Marta Żmuda-Trzebiatowska wiele razy podkreślała w wywiadach, jak ważna jest dla nie rodzina. Na początku kariery rodzice często odwiedzali ją w Warszawie. Przyjeżdżali na nagrania Tańca z gwiazdami, w którym występowała razem z narzeczonym, Adamem Królem. Odkąd jednak na jaw wyszły pijackie wybryki jej ojca, Andrzeja Ż.-T., piastującego urząd wójta gminy Przechlewo, Marta znacznie ograniczyła kontakty z rodziną.
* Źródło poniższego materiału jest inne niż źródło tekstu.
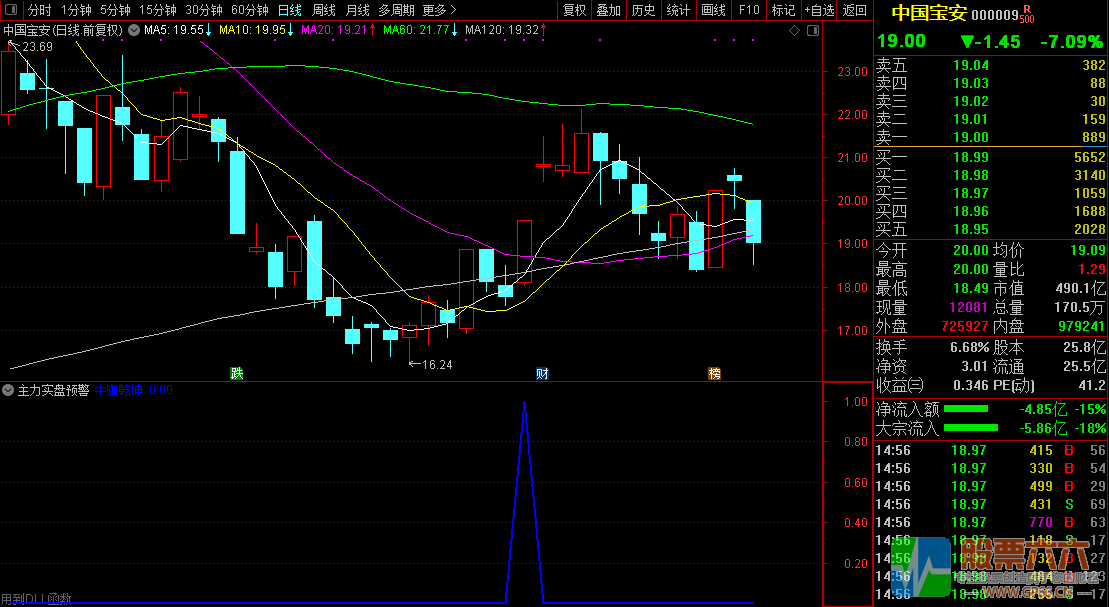1109x607 pixels.
Task: Click the panel layout icon at top-left
Action: (10, 10)
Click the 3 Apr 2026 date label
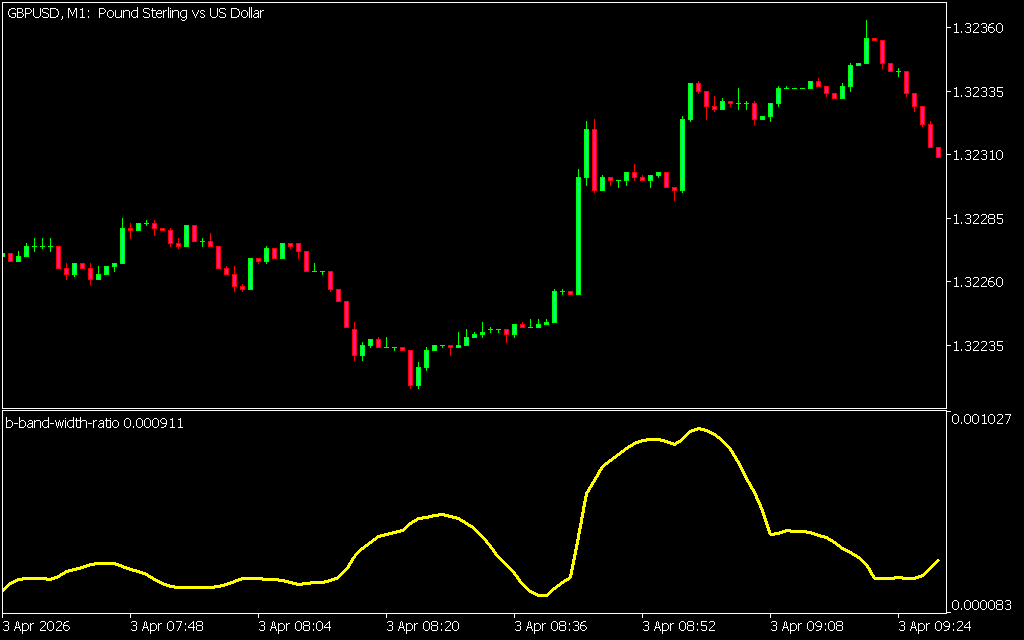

Kiedyś przyjeżdżała tu częściej, teraz omija dom rodzinny - mówi informatorka Faktu. Ludzie mówią, że ma już dość tego, co wyprawia ojciec. No ale trudno się dziwić, skoro cała Polska się z niego śmieje.
Ostatnio aktorka odwiedziła rodziców przed Wielkanocą. Jednak już w Wielki Piątek wróciła do Warszawy. Od tamtej pory nie była w Przechlewie.
Przez ten czas gazety doniosły o zachowaniu jej ojca w sądzie, gdzie odpowiadał za wypadek, spowodowany po pijaku rok temu, pobiciu, do którego doszło na festynie oraz pojawieniu się w pracy w stanie nietrzeźwym.
Nie komentujemy tej sprawy - mówi krótko agentka Marty, Lucyna Kobierzycka.